> [EXERCISE REQUIREMENTS]: Copy out the listing, everything from the line containing "2021 Authorizations bar" down to the line containing "click(x=77, y=202)", substituting "number label" for "data label" and changing nothing else.

* * *

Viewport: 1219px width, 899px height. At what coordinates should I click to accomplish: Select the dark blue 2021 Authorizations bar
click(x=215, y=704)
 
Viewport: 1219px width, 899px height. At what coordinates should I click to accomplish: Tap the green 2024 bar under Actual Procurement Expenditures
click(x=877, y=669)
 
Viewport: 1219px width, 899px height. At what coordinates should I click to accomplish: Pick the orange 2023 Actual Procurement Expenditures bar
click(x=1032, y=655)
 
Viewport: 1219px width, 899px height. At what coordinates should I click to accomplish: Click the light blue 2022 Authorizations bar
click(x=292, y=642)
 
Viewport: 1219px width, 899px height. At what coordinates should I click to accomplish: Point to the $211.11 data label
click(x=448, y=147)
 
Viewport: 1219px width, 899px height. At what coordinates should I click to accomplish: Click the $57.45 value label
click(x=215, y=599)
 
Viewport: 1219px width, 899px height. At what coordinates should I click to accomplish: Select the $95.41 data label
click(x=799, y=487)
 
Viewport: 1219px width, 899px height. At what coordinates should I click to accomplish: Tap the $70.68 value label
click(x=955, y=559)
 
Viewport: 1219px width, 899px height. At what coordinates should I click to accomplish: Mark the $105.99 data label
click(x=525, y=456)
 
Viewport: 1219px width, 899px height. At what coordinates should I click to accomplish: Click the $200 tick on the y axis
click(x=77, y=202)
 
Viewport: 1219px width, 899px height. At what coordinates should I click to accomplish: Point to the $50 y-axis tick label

* * *

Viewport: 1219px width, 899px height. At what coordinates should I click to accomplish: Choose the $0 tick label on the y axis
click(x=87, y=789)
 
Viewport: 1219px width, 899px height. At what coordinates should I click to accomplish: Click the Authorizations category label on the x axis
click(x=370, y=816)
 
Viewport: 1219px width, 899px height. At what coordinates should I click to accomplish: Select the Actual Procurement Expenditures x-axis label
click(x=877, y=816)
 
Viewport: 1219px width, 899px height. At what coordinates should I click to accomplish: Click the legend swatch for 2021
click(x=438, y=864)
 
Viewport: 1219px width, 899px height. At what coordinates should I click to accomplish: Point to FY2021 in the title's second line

* * *

> [TASK SOLUTION]:
Viewport: 1219px width, 899px height. At what coordinates should I click to accomplish: Select the dark blue 2021 Authorizations bar
click(x=215, y=704)
 
Viewport: 1219px width, 899px height. At what coordinates should I click to accomplish: Tap the green 2024 bar under Actual Procurement Expenditures
click(x=877, y=669)
 
Viewport: 1219px width, 899px height. At what coordinates should I click to accomplish: Pick the orange 2023 Actual Procurement Expenditures bar
click(x=1032, y=655)
 
Viewport: 1219px width, 899px height. At what coordinates should I click to accomplish: Click the light blue 2022 Authorizations bar
click(x=292, y=642)
 
Viewport: 1219px width, 899px height. At what coordinates should I click to accomplish: Point to the $211.11 number label
click(x=448, y=147)
 
Viewport: 1219px width, 899px height. At what coordinates should I click to accomplish: Click the $57.45 value label
click(x=215, y=599)
 
Viewport: 1219px width, 899px height. At what coordinates should I click to accomplish: Select the $95.41 number label
click(x=799, y=487)
 
Viewport: 1219px width, 899px height. At what coordinates should I click to accomplish: Tap the $70.68 value label
click(x=955, y=559)
 
Viewport: 1219px width, 899px height. At what coordinates should I click to accomplish: Mark the $105.99 number label
click(x=525, y=456)
 
Viewport: 1219px width, 899px height. At what coordinates should I click to accomplish: Click the $200 tick on the y axis
click(x=77, y=202)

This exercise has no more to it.